The Iditarod commemorates the serum run, in which many mushers teamed up in relay style to bring lifesaving serum to children suffering from a diphtheria epidemic in Nome. The Iditarod finish line is located in Nome.

Johnsrud noted that the students really enjoy the Iditarod unit, which has been offered at the school for several years.

Every day during the race, the students in Johnsrud's class have been checking the status of their Iditarod mushers. With each new report, they move small paper cut-out sleds representing their mushers on a large map of the Iditarod route posted on a wall in the classroom.
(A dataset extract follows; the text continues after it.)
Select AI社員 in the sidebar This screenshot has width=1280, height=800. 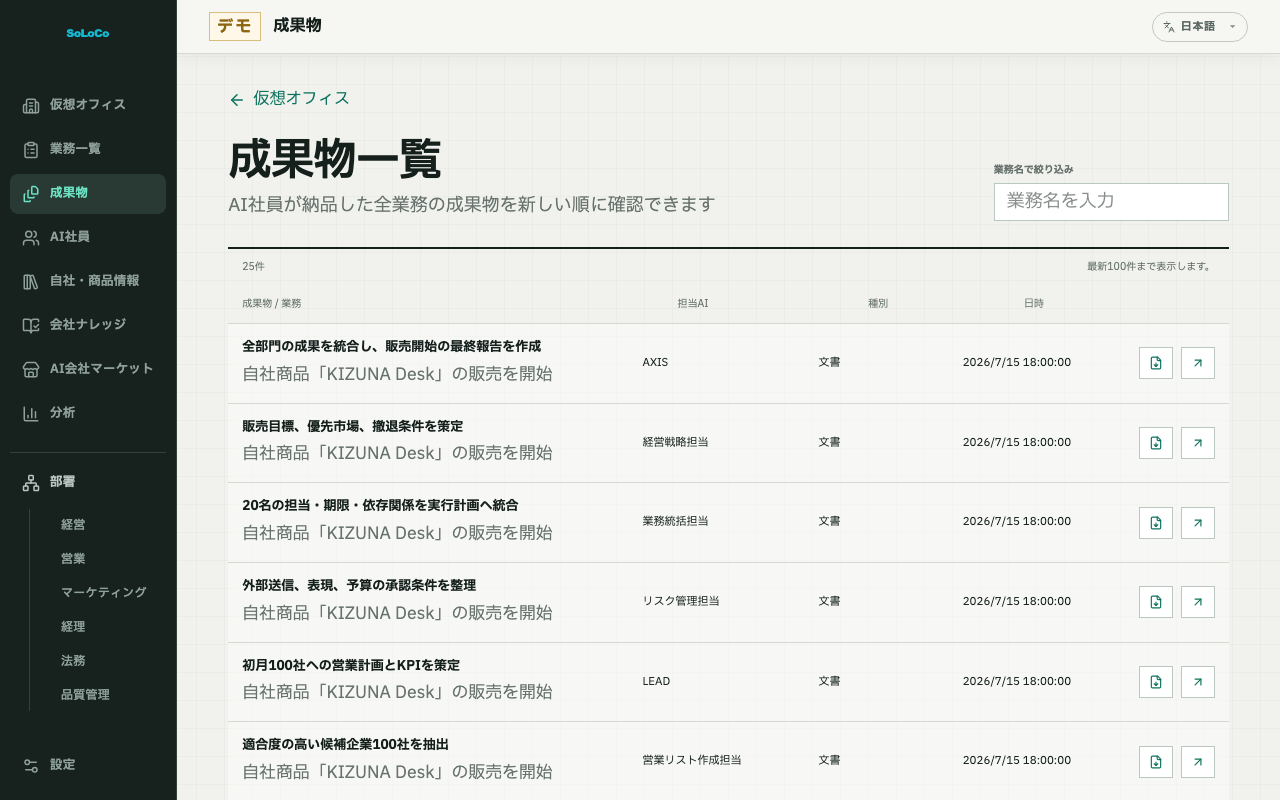88,237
Other fourth-grade classes at the school have similar maps.

"They're just really excited," Johnsrud said. "They'll talk about, 'Well, where is your musher at?'"

In her class, the student whose musher is the last to cross the finish line in the race receives the Red Lantern Award, which is an Iditarod tradition, Johnsrud said. She noted that the small red lantern is passed down from year to year in her classroom.

Cheyenne Novak and Lauren Gale-Carlson are among the fourth-graders who have been tracking mushers throughout the race.

One of Cheyenne's mushers, Paul Gebhardt, took second place in the race. She also tracked musher Tim Osmar, who came in 33rd place. Meanwhile, Lauren followed mushers Ramy Brooks, who was disqualified, and Robert Bundtzen, who came in 43rd place.

Lauren noted that one of her favorite parts of the Iditarod unit has been learning about sled dogs.

Cheyenne added, "I like learning about the dogs, too."